Poster
Law of the Weakest Link: Cross Capabilities of Large Language Models
Ming Zhong · Aston Zhang · Xuewei Wang · Rui Hou · Wenhan Xiong · Chenguang Zhu · Zhengxing Chen · Liang Tan · Chloe Bi · Mike Lewis · Sravya Popuri · SHARAN NARANG · Melanie Kambadur · Dhruv Mahajan · Sergey Edunov · Jiawei Han · Laurens van der Maaten
Hall 3 + Hall 2B #257
The development and evaluation of Large Language Models (LLMs) have largely focused on individual capabilities. However, this overlooks the intersection of multiple abilities across different types of expertise that are often required for real-world tasks, which we term cross capabilities. To systematically explore this concept, we first define seven core individual capabilities and then pair them to form seven common cross capabilities, each supported by a manually constructed taxonomy.

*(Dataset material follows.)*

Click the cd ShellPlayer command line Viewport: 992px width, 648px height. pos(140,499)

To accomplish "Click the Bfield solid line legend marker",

Building on these definitions, we introduce CrossEval, a benchmark comprising 1,400 human-annotated prompts, with 100 prompts for each individual and cross capability. To ensure reliable evaluation, we involve expert annotators to assess 4,200 model responses, gathering 8,400 human ratings with detailed explanations to serve as reference examples. Our findings reveal that current LLMs consistently exhibit the Law of the Weakest Link,'' where cross-capability performance is significantly constrained by the weakest component. Across 58 cross-capability scores from 17 models, 38 scores are lower than all individual capabilities, while 20 fall between strong and weak, but closer to the weaker ability. These results highlight LLMs' underperformance in cross-capability tasks, emphasizing the need to identify and improve their weakest capabilities as a key research priority. The code, benchmarks, and evaluations are available on our project website.